Neues Formel-1-FormatJetzt gibt es auch Samstagsrennen – Hamilton mags nicht
Erstmals entscheidet nicht das Qualifying über die Startaufstellung, sondern ein Sprint. Die neuen Chefs erhoffen sich mehr Action. Nicht alle finden das eine gute Idee.

Es hat sich viel verändert in der Formel 1, seit der US-Medienkonzern Liberty Media vor vier Jahren die Geschicke vom 87-jährigen Bernie Ecclestone übernahm. Die sozialen Medien sind zur funkelnden Werbeplattform geworden, vor den Rennen ertönt die Formel-1-Titelmelodie, danach wird online der «Fahrer des Tages» gewählt. Und seit 2019 generiert die Netflix-Serie «Drive to Survive» immer neue, meist junge und auch weibliche Fans. Die Richtung ist klar: Die Formel 1 soll moderner, attraktiver, sexyer werden.
Nur etwas ist bis jetzt gleich geblieben: der Rennablauf. Das ändert sich an diesem Wochenende. Über die Startaufstellung des GP von Grossbritannien entscheidet erstmals kein Qualifying, sondern ein Sprintrennen.
Die Bosse sind entzückt: ein kurzes Rennen für die immer kürzere Aufmerksamkeitsspanne. Action! Attraktivität! Mann und Maschine am Limit!
Doch nicht alle sind ob dieser neuen Idee so enthusiastisch.
Wie funktioniert das Ganze?
Am Freitagabend (19 Uhr) wird ein Qualifying im bekannten Format gefahren. Dieses bestimmt die Startaufstellung für das Sprintrennen am Samstag (17.30 Uhr). Das Sprintrennen ist 100 km lang, das sind in Silverstone 17 Runden, die sind in gut 30 Minuten absolviert. Boxenstopps sind nicht vorgesehen, die Autos haben rund 40 kg Sprit im Tank, und es gibt keine Verbindung zum Kommandostand. Die Fahrer sind auf sich allein gestellt.
Der Sieger erhält 3 Punkte für die WM-Wertung, der Zweite 2 und der Dritte einen.
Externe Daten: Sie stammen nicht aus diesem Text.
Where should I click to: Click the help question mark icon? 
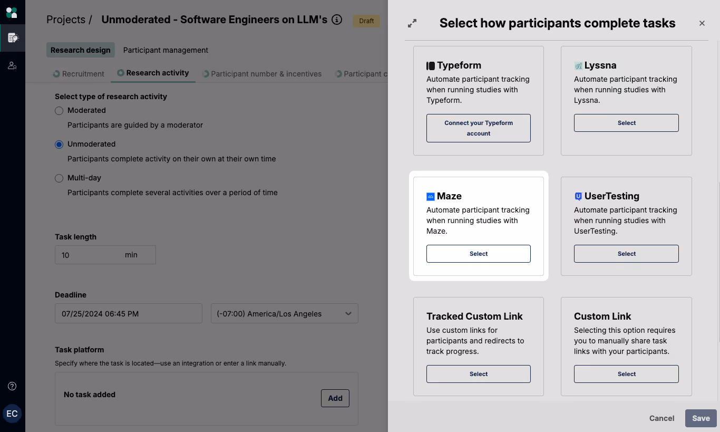tap(12, 386)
Am Sonntag wird nach der Rangliste des Sprints gestartet.
Warum machen sie das?

Formel-1-Sportchef Ross Brawn ist begeistert: «Wir haben jeden Tag einen Höhepunkt. Am Freitag die Qualifikation, am Samstag den Sprint, am Sonntag den Grand Prix.» Das bedeutet natürlich auch: Die Chefs der Königsklasse haben jeden Tag ein Highlight, das sich verkaufen lässt.
In den vergangenen Jahren wurden immer mehr Rennen gefahren. Diese Saison sollen es 23 werden. Das ist lukrativ – die Formel 1 erhält Gelder von den Austragungsorten, sie kann mit mehr Grands Prix mehr Geld durch Hospitality generieren, und mehr Rennen versprechen auch mehr TV-Gelder.
Doch die Zitrone ist langsam ausgepresst – 23 Rennen quer über den Erdball verteilt verursachen bei den Teams auch horrende Kosten. Sprintrennen scheinen darum die elegante Lösung: mehr Rennen für wenig Mehraufwand.
Was sagen die Betroffenen dazu?
So toll die Rechteinhaber ihre neue Idee finden – nicht alle sind gleicher Meinung. Jean Todt, Präsident des Automobilweltverbandes FIA, sagt: «Ich glaube nicht, dass die Formel 1 das braucht.» Er hat vor allem Angst, dass dadurch der GP vom Sonntag abgewertet wird.
Und es gibt auch Leute, die daran zweifeln, dass das Ganze wirklich so spektakulär wird wie versprochen. Siebenfachweltmeister Lewis Hamilton etwa geht von einer Prozession aus. «Ich könnte mir vorstellen, dass wir einen Schnellzug erleben werden, mit Autos, die einander einfach folgen.» Er erwartet «keine aufregende Sache».
Findet es irgendjemand gut?

Ja, es gibt auch Protagonisten, die freuen sich. Charles Leclerc zum Beispiel. Dem Ferrari-Piloten gefällt, dass er das Auto für einmal richtig ans Limit treiben kann – ohne Rücksicht auf Benzinverbrauch und Reifenverschleiss. Und auch Altmeister Fernando Alonso mag, dass etwas Würze in das Rennwochenende kommt: «Wir mögen alle den Start, nun haben wir zwei davon.»
Und, ja: Ross Brawn findet es auch ganz toll.
Lösen jetzt die Sprints das Qualifying ab?
Diese Saison ist noch in Monza ein Sprintrennen geplant sowie bei einem der Überseerennen (wohl entweder in den USA oder in Brasilien). Danach wird Liberty Media eine Auswertung machen, wie das neue Format bei den Beteiligten und natürlich auch den Fans angekommen ist.
Um den Puls der Zuschauer zu fühlen, werten sie vor allem die Kommentare auf den Social-Media-Kanälen aus.